千載一遇のチャンスを逃した主原因は、聞く耳を持たない小池氏の独裁的体質に違いない。私は希望の失速を期待して質問したわけではない。安倍政権打倒のためには、綱領に掲げた「寛容な改革保守」を実践し、「ハト派からタカ派まで包み込むことが重要ではないか」と問題提起をしたのだ。
しかも小池氏は「排除」発言後、記者に対する排除(選別)の姿勢を強めた。翌30日、大阪市内で開かれた東京、愛知、大阪の三知事共同会見では、指名役の司会者に「当てないで」というメモを渡し、質疑応答で手をあげ続けた私が指されないような工作をした。

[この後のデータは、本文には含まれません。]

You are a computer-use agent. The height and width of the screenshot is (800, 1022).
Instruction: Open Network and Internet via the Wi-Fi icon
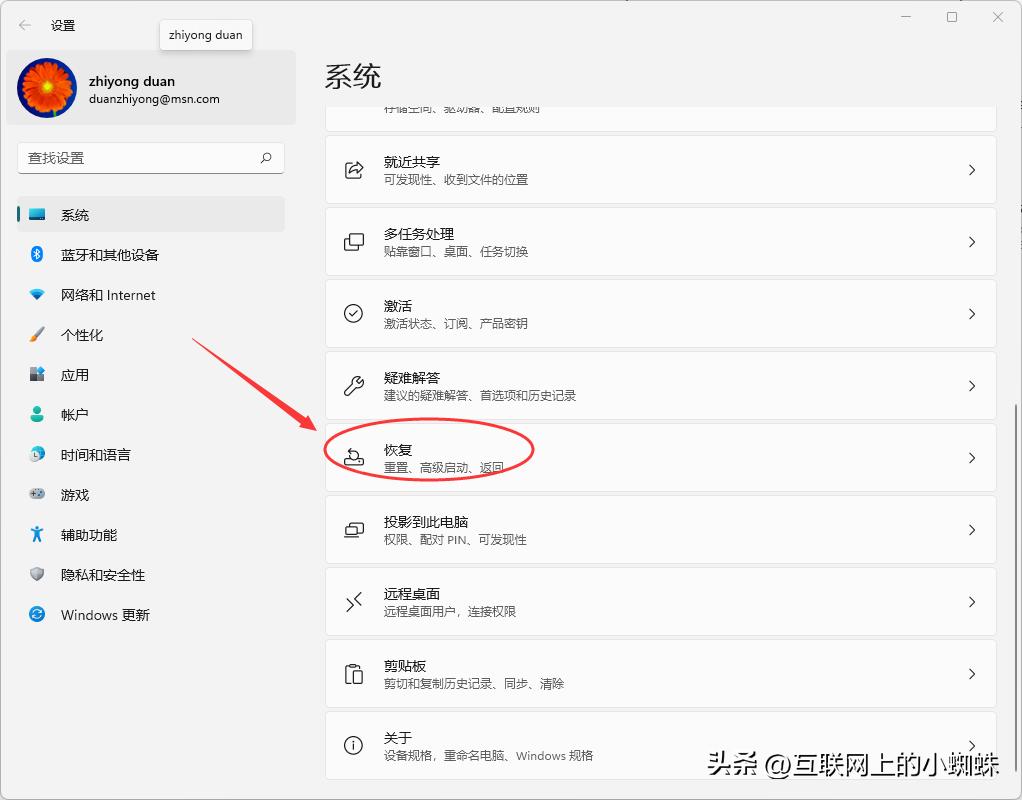click(37, 295)
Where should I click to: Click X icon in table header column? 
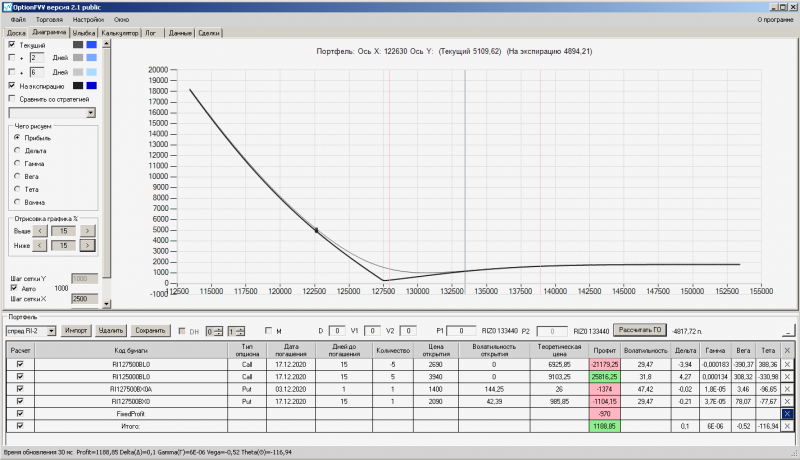[787, 350]
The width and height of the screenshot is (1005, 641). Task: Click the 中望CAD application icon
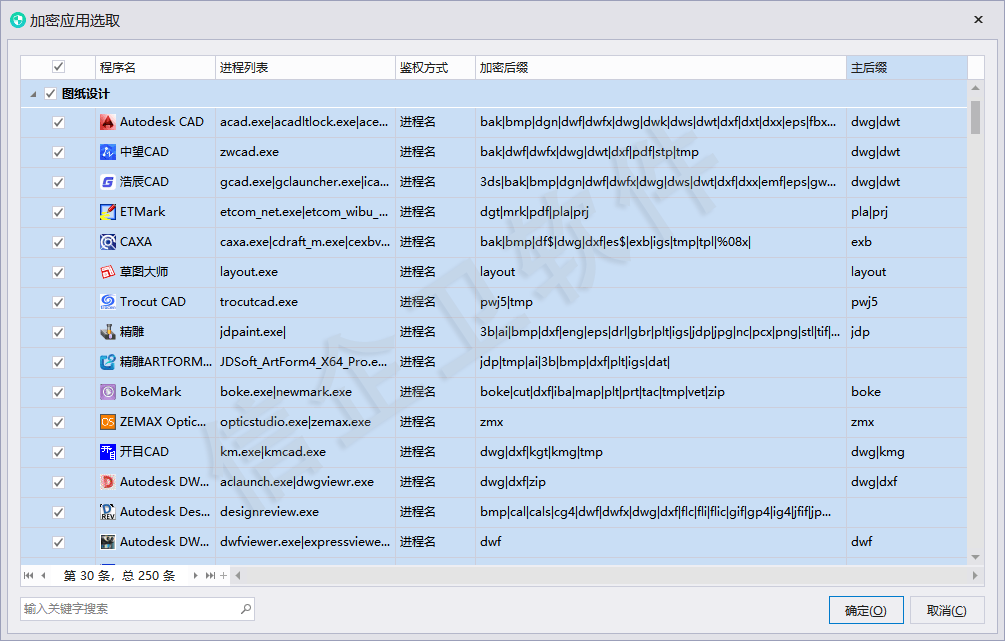coord(108,152)
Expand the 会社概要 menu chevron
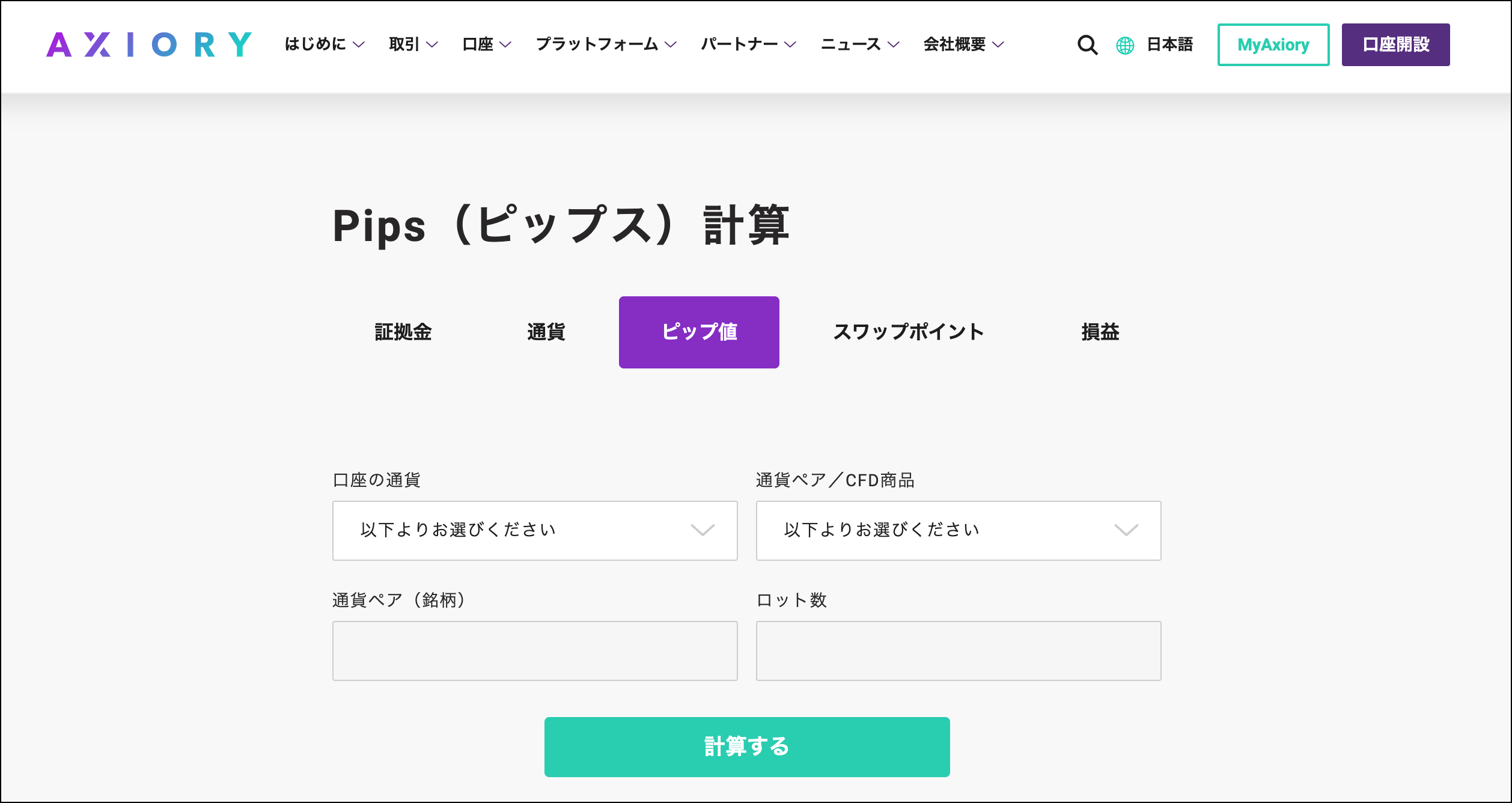The width and height of the screenshot is (1512, 803). pos(998,44)
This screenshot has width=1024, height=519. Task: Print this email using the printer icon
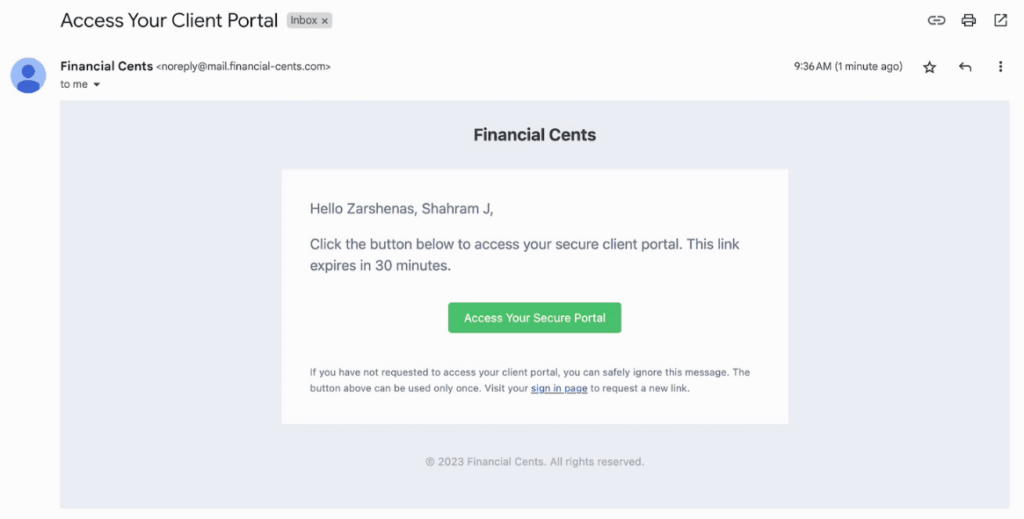[968, 20]
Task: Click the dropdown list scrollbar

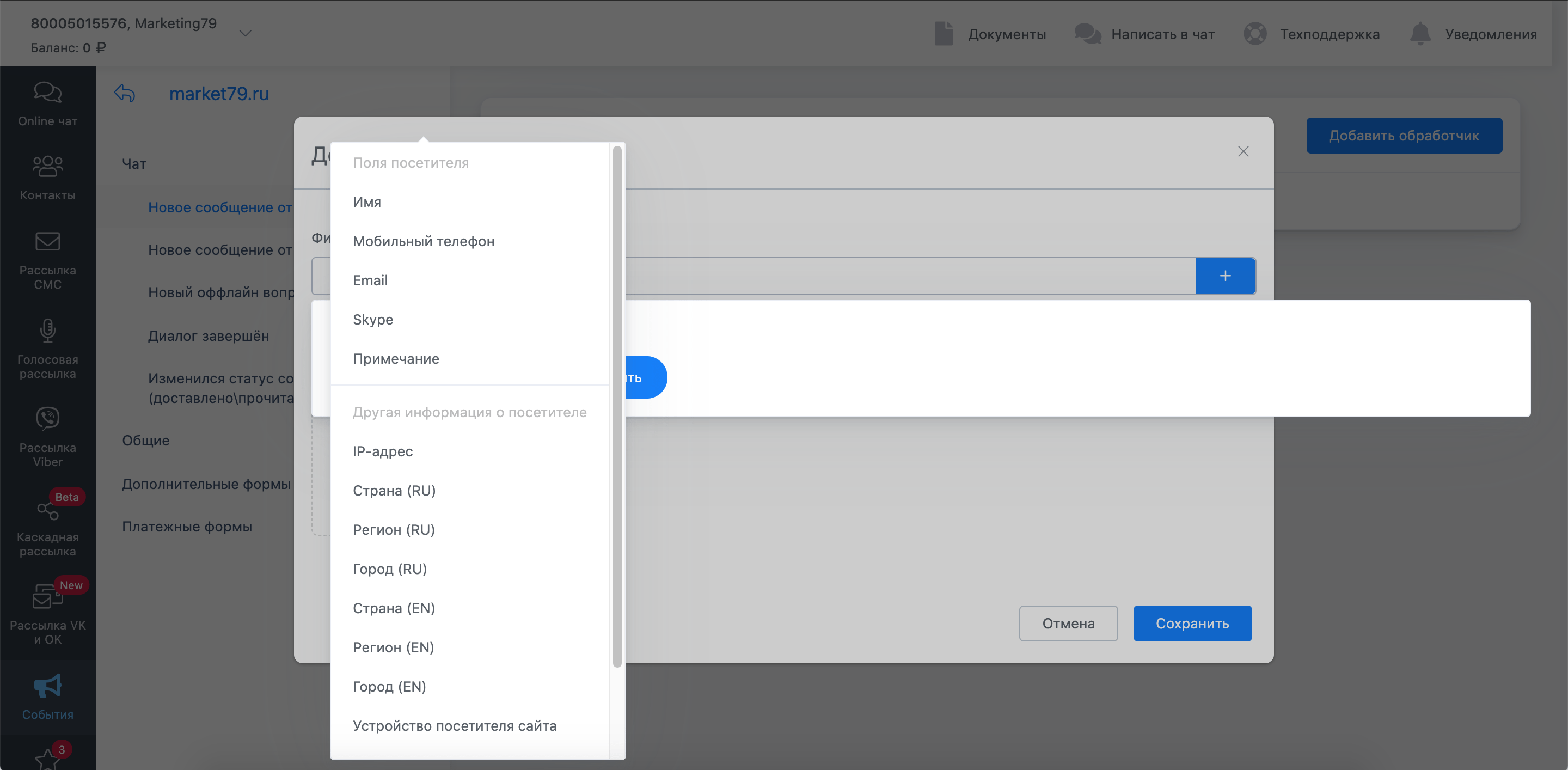Action: click(x=617, y=406)
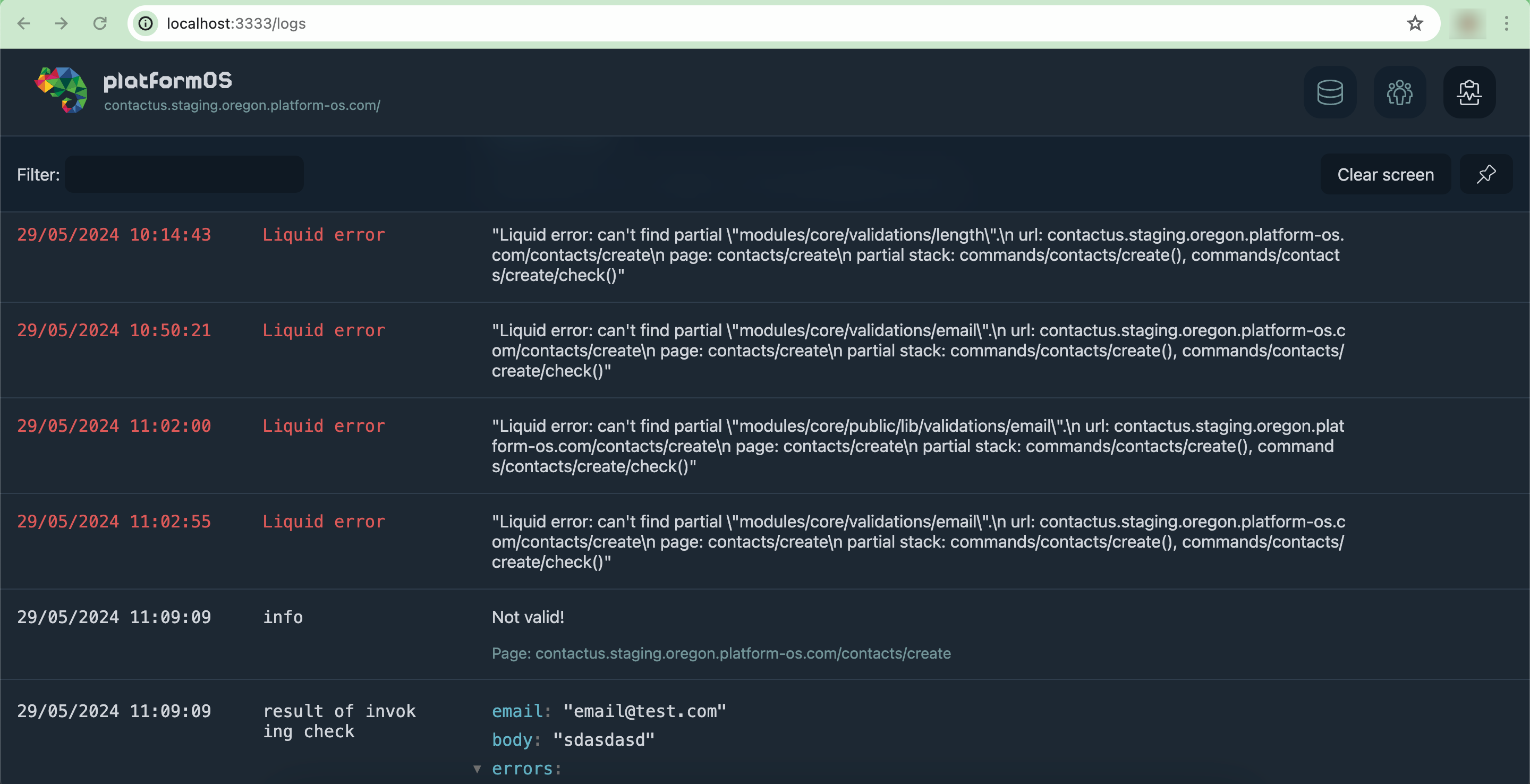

排除発言から2週間後の10月13日、都政関連の定例会見後の囲み取材(国政関連)でも、私が質問を発したとたん、5分しかたっていないのに会見終了を宣言。立ち去ろうとする際に、都知事会見指名回数トップの「お気に入り」である日本テレビの女性記者に呼び止められると、いったん立ち止まって質問に答え始めた。気に食わない記者は終了宣言で排除、お気に入りの記者には終了後でも答えるというトランプ米大統領並みの差別的対応。政治家だけでなく、記者までも排除したと言えるのだ。
選挙戦中はさすがに取り繕うような言葉はなかったが、排除発言が失速の要因だと実感していたことは、私への対応からもはっきりとわかった。「わかりました」「受け止めます」‥‥この2つが小池氏の常套句だったが、それさえ口にせず、私から逃げていた。
選挙戦中の街頭演説で、小池氏は逆風を実感していただろう。前原氏とそろい踏みした大井町駅前、そして選挙戦最終日、そこには1年前の都知事選の熱気はなかったからだ。観衆の拍手や歓声は立憲民主党に向いていた。
小池氏が排除発言を白紙撤回する猶予は、立憲民主党が結成されるまでの3日間あった。その間にリベラル派を受け入れる寛容さを見せていれば、まったく違う結果が待っていただろう。
「排除されない」と議員の前で話した前原氏よりも小池氏のほうが「正直」だった。その反面、「私が排除を言う分には許される」と、小池氏は自分の人気を過信したとも言えるのだ。
衆院選投開票の翌日、小池氏は出張先のパリで「今回の総選挙で鉄の天井があることを知りました」と語った。責任転嫁とはこのことだ。希望の党の惨敗を招いたみずからの愚行を反省せず、日本の特殊事情であるかのように語るようでは、「リーダーとしての資質に欠ける」と批判されてもしかたがないだろう。
今後も私は小池氏を追い続けていくつもりだ。